Allison Poindexter, school program director for the Delta Health Alliance (DHA), sees “the use of resources and people involved in the Delta EATS program to connect the community to receive fresh fruits and vegetables.”

And it was that program, Delta EATS, or Edible Agriculture Teaching Students – a network of school gardens supported by DHA — that brought a group of visionaries together in July for the last of four critical meetings that began last November, aimed at developing a community food strategy through the lens of a successful farm-to-school program.

The meetings brought together representatives of three school districts involved in the program, parent liaisons, food service directors, FoodCorps members, farmers, food technology experts, non-profit and government officials, Mississippi State University extension service professionals, community food organization members and community leaders.

“Through these strategy and vision sessions, participants learned a lot more about the farm-to-school program,” said Ryan Betz, a certified gardener and Delta EATS co-founder and project manager for DHA).  “This was a huge learning and relationship building opportunity for everyone.”

Funded through a Community Food Projects grant from the U.S. Department of Agriculture (USDA), the farm-to-school community food strategy has four primary goals:

  • To meet the food needs an increase self-reliance of low-income families.
  • To improve coordination and distribution between agricultural and commercial food sectors.
  • To create innovative marketing activities that benefit farmers, producers and low-income residents.
  • To plan for long-term solutions and foster an interest in sustainable community-based agriculture among future generations.

As stated by the USDA, the grant is being used to develop “a program to fight food insecurity through developing community food projects that help promote the self-sufficiency of low-income people by increasing their access to fresher, more nutritious food supplies.”

The EATS program has already developed a strong foot-hold in the three communities it currently serves through a network of school gardens and connections with local farmers and agriculture programs. 

The three school gardens are located at Hollandale’s Sanders Elementary School; Shaw’s McEvans School; and Leland’s Leland Elementary School.
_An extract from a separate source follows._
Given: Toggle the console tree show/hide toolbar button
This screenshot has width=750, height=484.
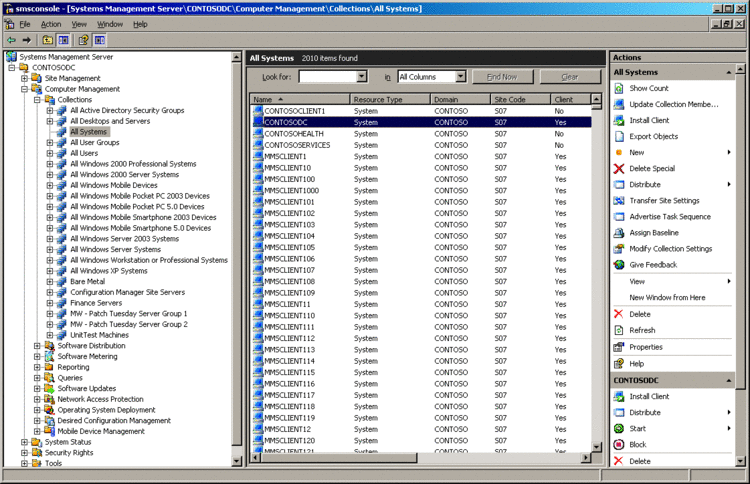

Overseen by Betz, the program is also supported by AmeriCorps-FoodCorps members, the U.S. Department of Education, the Whole Foods/Whole Kids Foundation, the Mississippi Farm to School Network and Lowes. The program has received numerous in-kind contributions, and individual and local business donations.

As the program continues, Betz and his team will work to prioritize the strategies gleaned from the sessions and begin implementing those plans with the help of communities that the program serves.

“It’s a mosaic of sorts, many different pieces that must come together to build a more efficient, productive, and valued network of farmers, school officials, food service members and policymakers to ensure we have available and accessible healthy food options for our citizens,” Betz said.